Nike caught up with logistical problems that inflate its costs

New York (awp/afp) – US sporting goods giant Nike unveiled better-than-expected quarterly results on Thursday, but its margins are eroded by logistics costs, promotional operations to reduce inventory and currency effects .

The company’s revenue is on the rise again, rising 4% from June to August, the period corresponding to its first accounting quarter, to reach 12.7 billion dollars, more than the 12.27 billion expected.

If currency effects were not taken into account, sales would be up 10%.

The group’s net profit for its part fell by 22% to 1.5 billion dollars.

On a per share basis and excluding special items, the preferred measure of Wall Street investors, earnings came in at 93 cents, just above the 92 cents expected by analysts.

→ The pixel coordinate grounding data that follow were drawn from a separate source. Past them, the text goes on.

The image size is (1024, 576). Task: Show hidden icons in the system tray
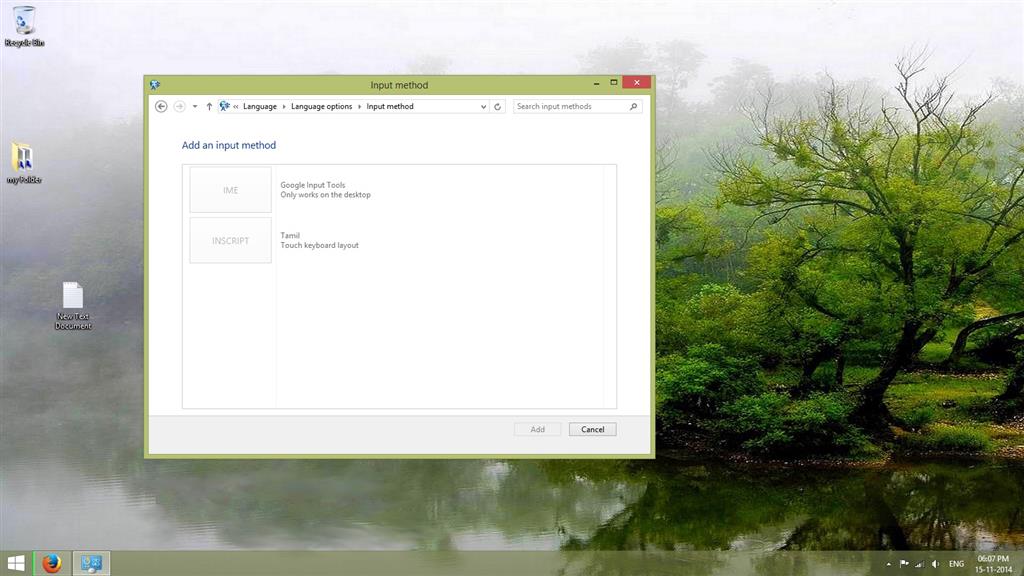click(x=888, y=563)
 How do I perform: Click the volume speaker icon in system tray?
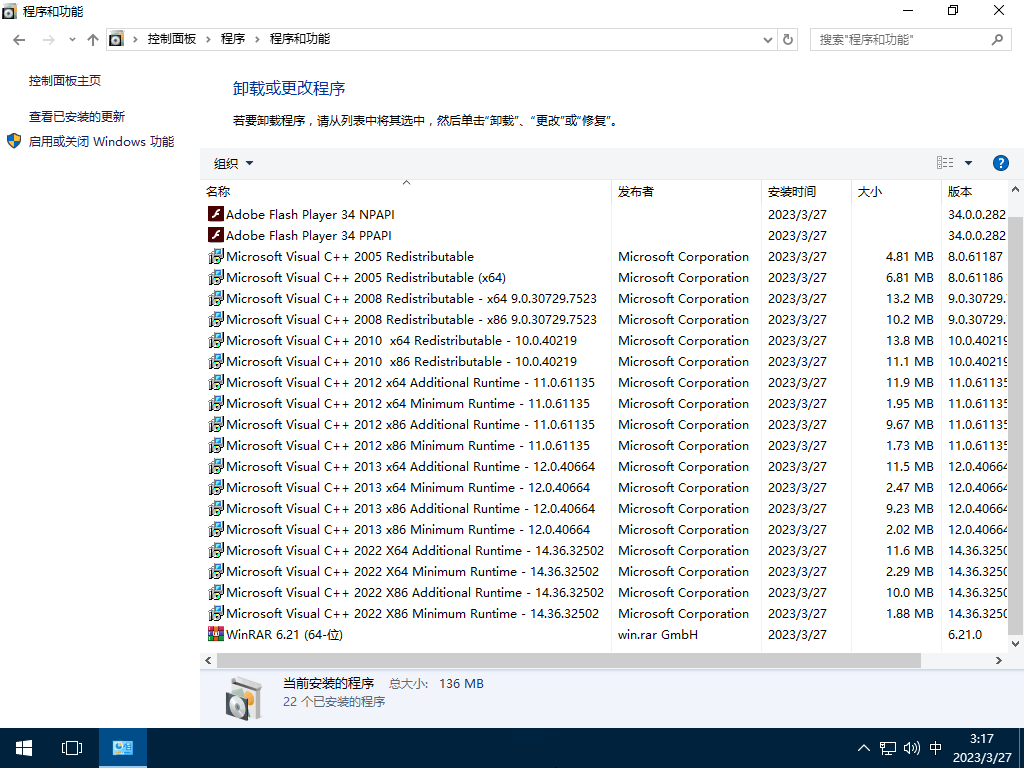coord(911,747)
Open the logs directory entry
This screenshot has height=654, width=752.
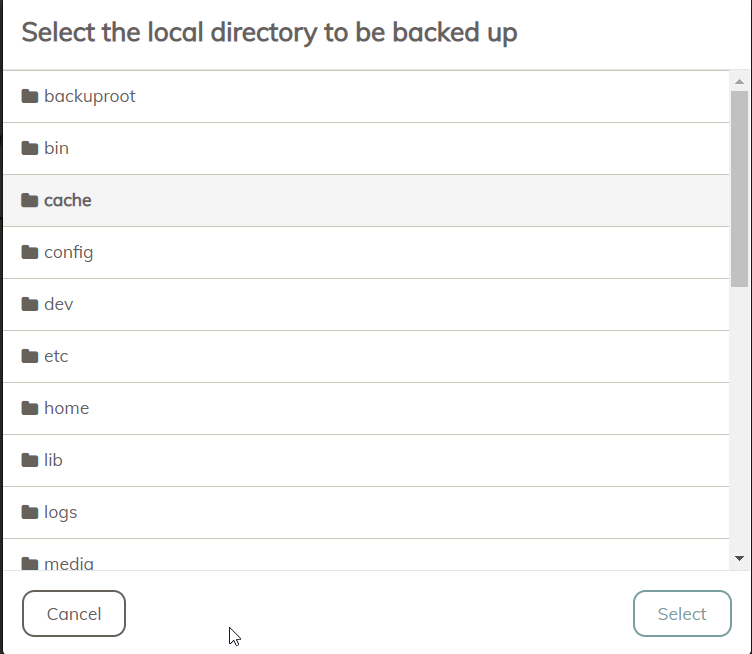[x=366, y=513]
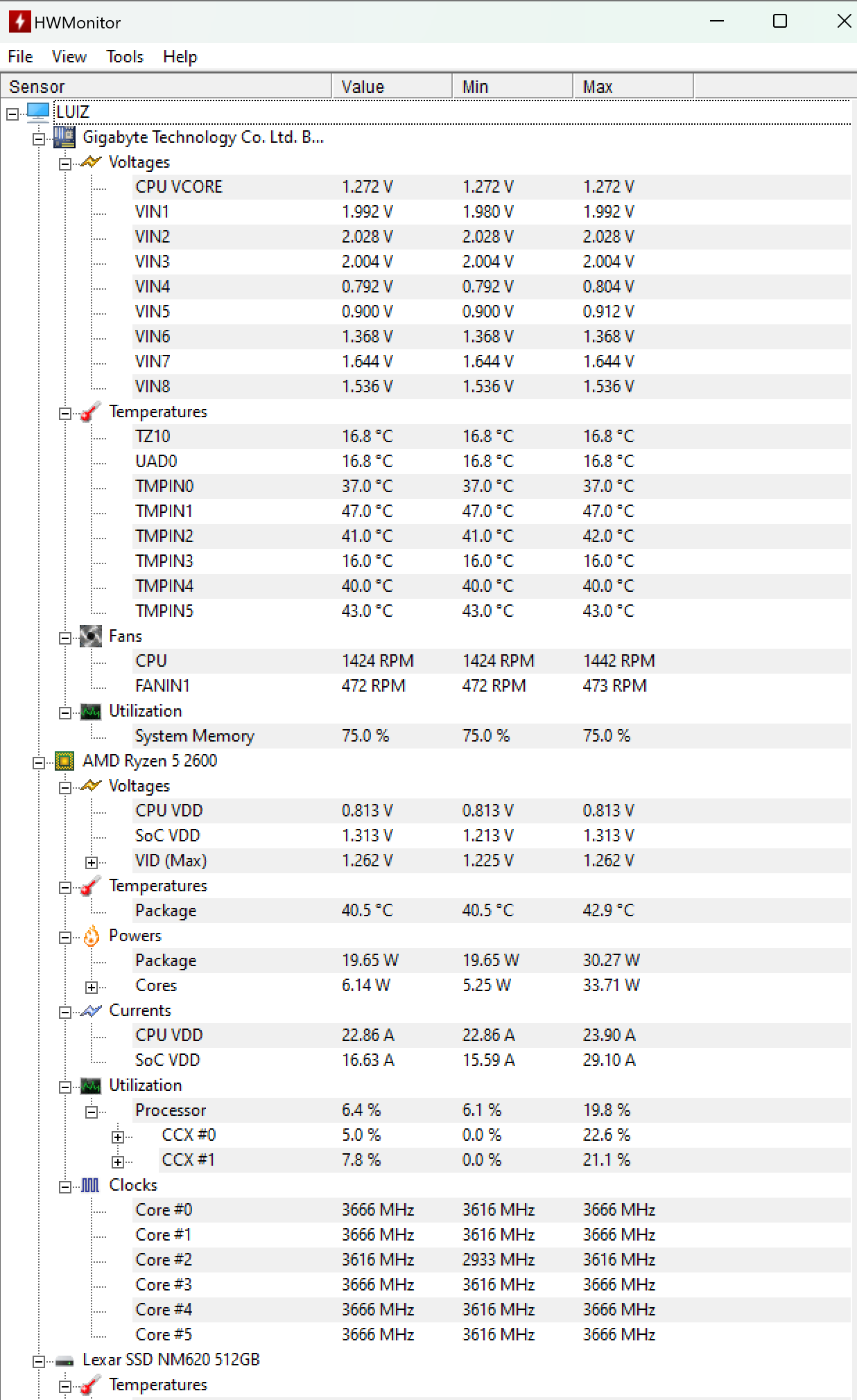Open the View menu
This screenshot has height=1400, width=857.
[69, 57]
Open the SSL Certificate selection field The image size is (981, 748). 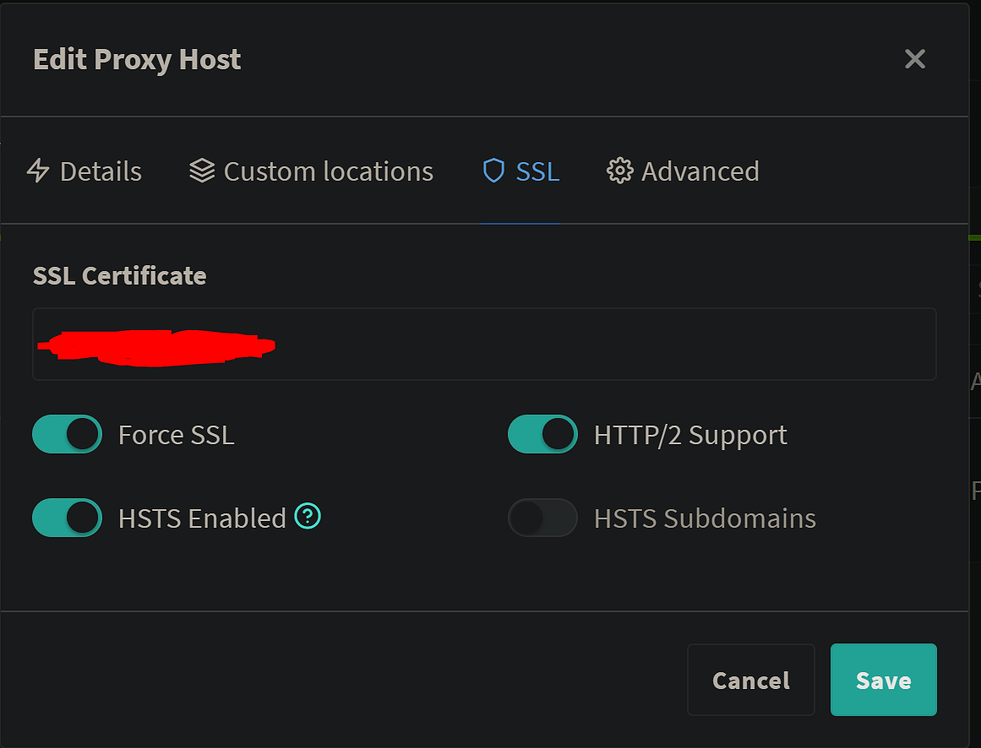tap(485, 344)
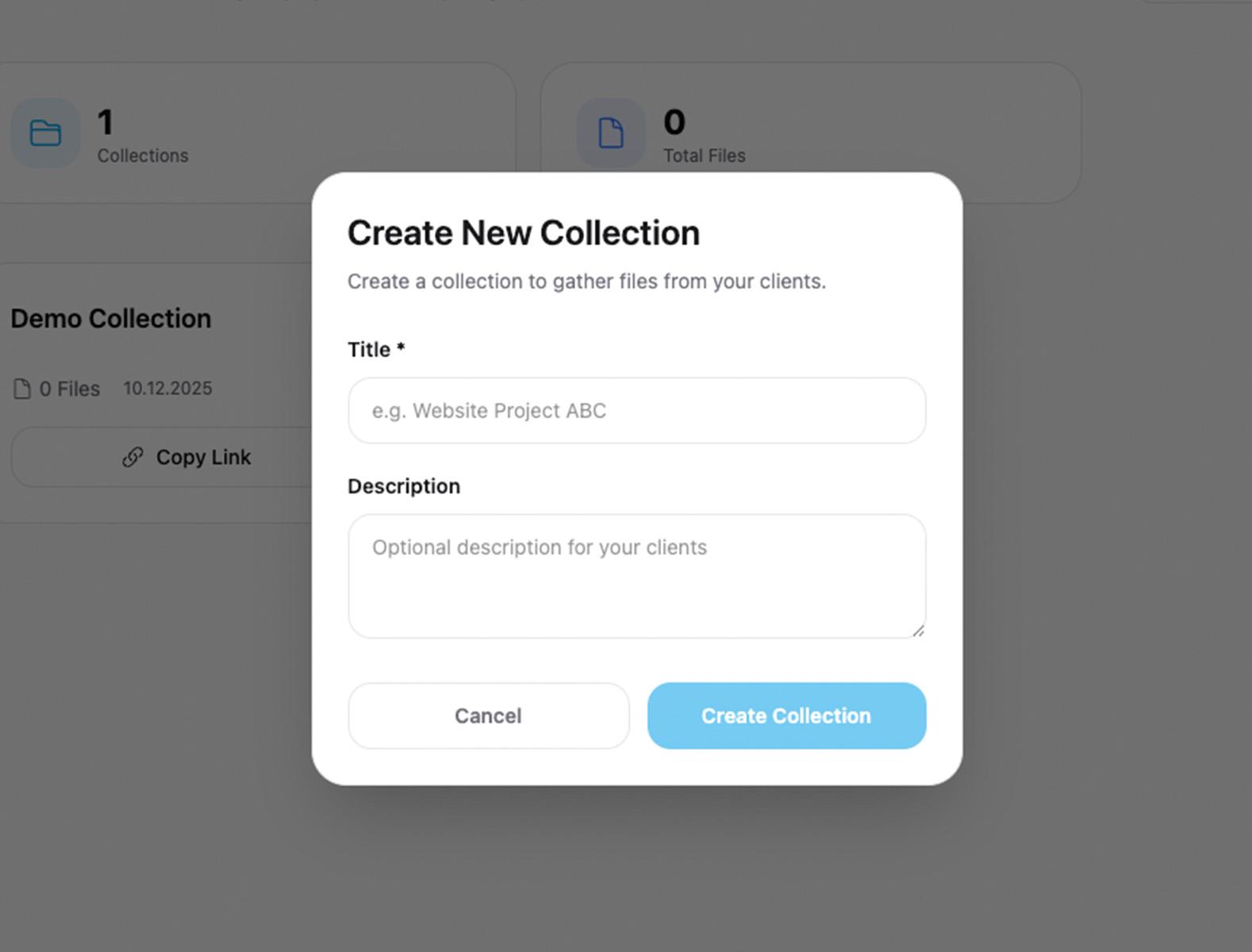Open the Demo Collection entry
This screenshot has height=952, width=1252.
[x=110, y=318]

The action fell despite everything by nearly 5% in electronic trading just after the publication of these results.

The group’s gross margin fell, suffering in particular from “high freight and logistics expenses” and generally unfavorable exchange rates, explains Nike.

The company also had to reduce prices on certain products that it sells directly in its own stores or online, in North America in particular to sell off its stocks.

Nike has indeed seen its inventories jump 44% compared to the same period in 2021. Demand for its products remains “solid”, says the group. But shipments are slow to arrive due to ongoing difficulties in the supply chain.

At the same time, the company saw its marketing and administrative expenses increase by 10%, with in particular an increase in salary expenses and strategic investments in technologies.